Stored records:
Segment Open
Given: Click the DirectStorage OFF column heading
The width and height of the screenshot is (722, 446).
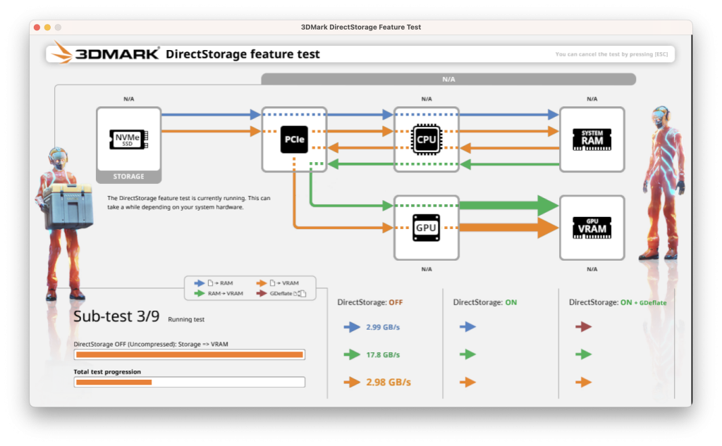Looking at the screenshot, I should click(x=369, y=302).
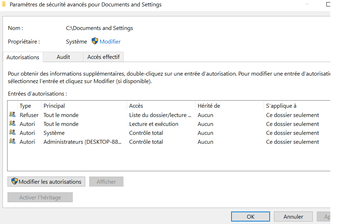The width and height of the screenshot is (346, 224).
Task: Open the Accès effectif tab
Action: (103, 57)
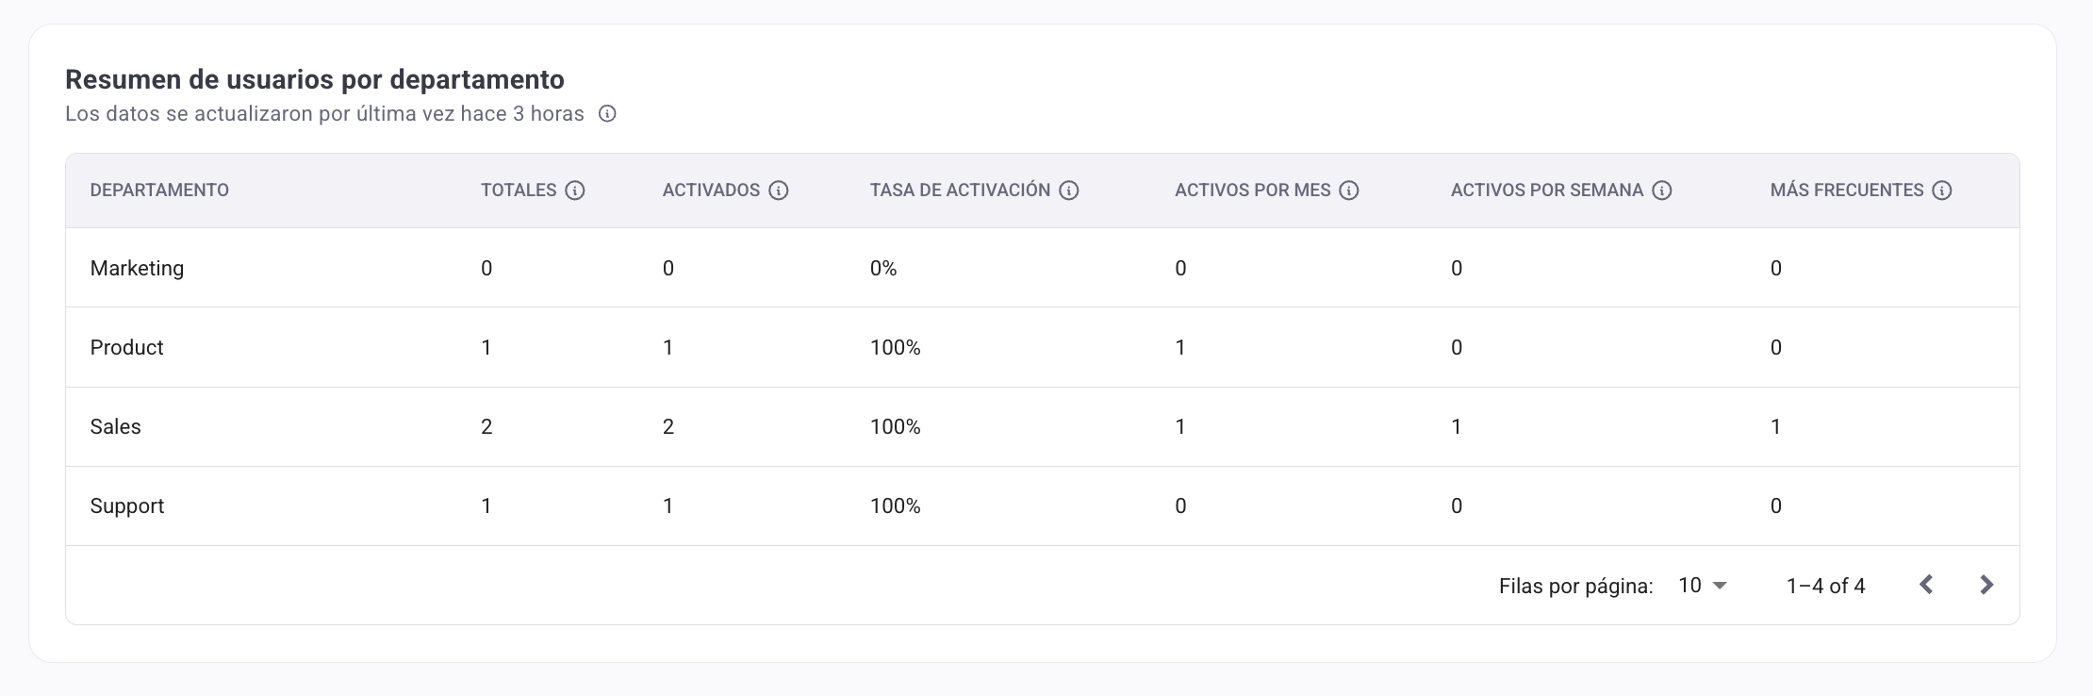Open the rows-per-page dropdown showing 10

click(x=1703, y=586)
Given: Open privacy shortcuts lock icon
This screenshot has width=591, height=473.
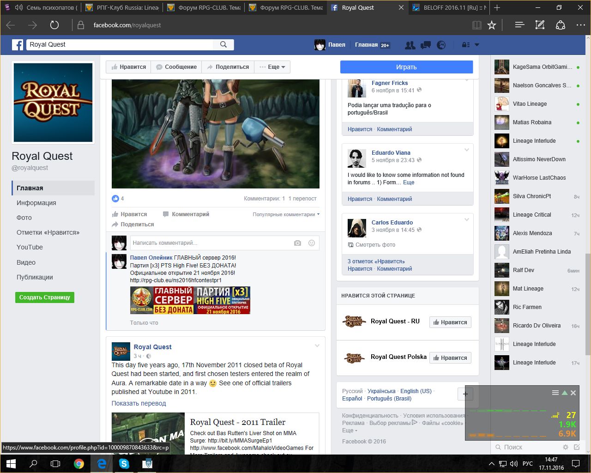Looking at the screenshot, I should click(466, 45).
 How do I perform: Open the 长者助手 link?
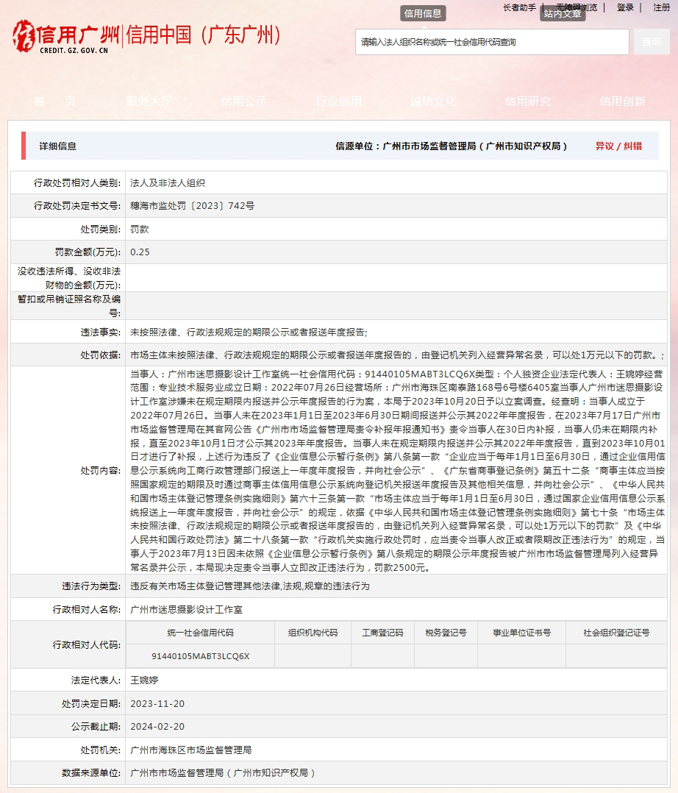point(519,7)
Segment Closed
Problem to solve:
What is needed is a word-for-word repeat of every line from the line with "The width and height of the screenshot is (722, 446)." to the end of the entries above; leave out the pictures.

Worked solution:
The width and height of the screenshot is (722, 446).
Looking at the screenshot, I should click(x=369, y=302).
The width and height of the screenshot is (346, 224).
Task: Open the Accès effectif tab
Action: (103, 57)
Open the rows-per-page dropdown showing 10

click(x=1703, y=586)
Given: Open privacy shortcuts lock icon
This screenshot has width=591, height=473.
Looking at the screenshot, I should click(466, 45).
 How do I perform: Open the 长者助手 link?
point(519,7)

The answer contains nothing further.